It was the board game Time
magazine called the "the biggest phenomenon in game history."
Trivial Pursuit was first conceived on December 15, 1979 by Chris
Haney and Scott Abbott. At the time, Chris Haney worked as a photo editor at the
Montreal Gazette, and Scott Abbott
was a sports journalist for The Canadian Press. The two friends came up with
the basic concept of Trivial Pursuit within a few short hours. The pair were
playing a game of Scrabble when they decided to invent their own game.
However, it was
not until 1981 that the board game was commercially released.
On November 10, 1981,
"Trivial Pursuit" was trademark registered.
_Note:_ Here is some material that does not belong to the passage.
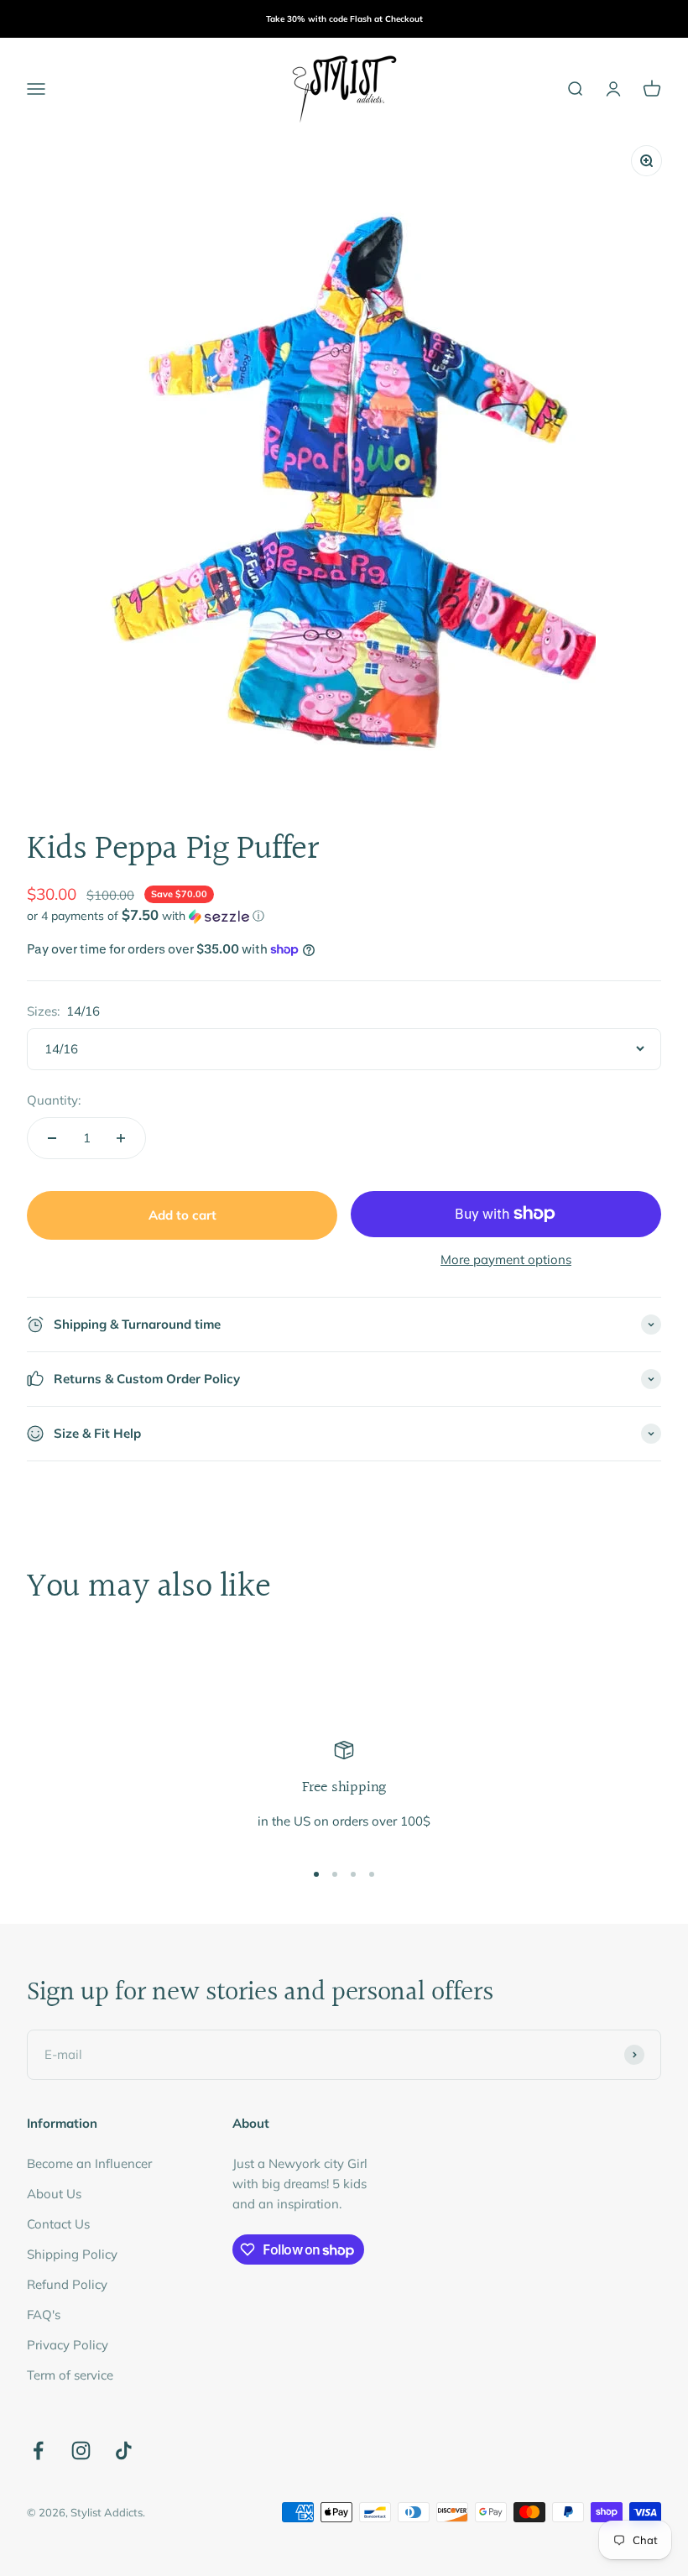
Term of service (70, 2375)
That same month, one
thousand and a hundred copies of Trivial Pursuit were first published in
Canada. Haney and Abbott had taken on two more business partners (Ed Werner,
corporate lawyer and John Haney, Chris' brother) since 1979 to form the Horn
Abbot company, and had raised their initial funding by selling five shares in
the company for as little as $1,000. Eighteen-year-old artist, Michael
Wurstlin agreed to create the final artwork for Trivial Pursuit in exchange
for his five shares.
The first copies of Trivial
Pursuit were sold at a loss, the manufacturing costs for the first copies came
to seventy-five dollars per game and the game was sold to retailers for fifteen
dollars. Trivial Pursuit was licensed to Selchow and Righter a major U.S. game
manufacturer and distributor in 1983. The manufacturers financed a successful
public relations effort and Trivial Pursuit became a household name.
In December 1993, Trivial Pursuit was named
to the "Games Hall of Fame" by Games magazine.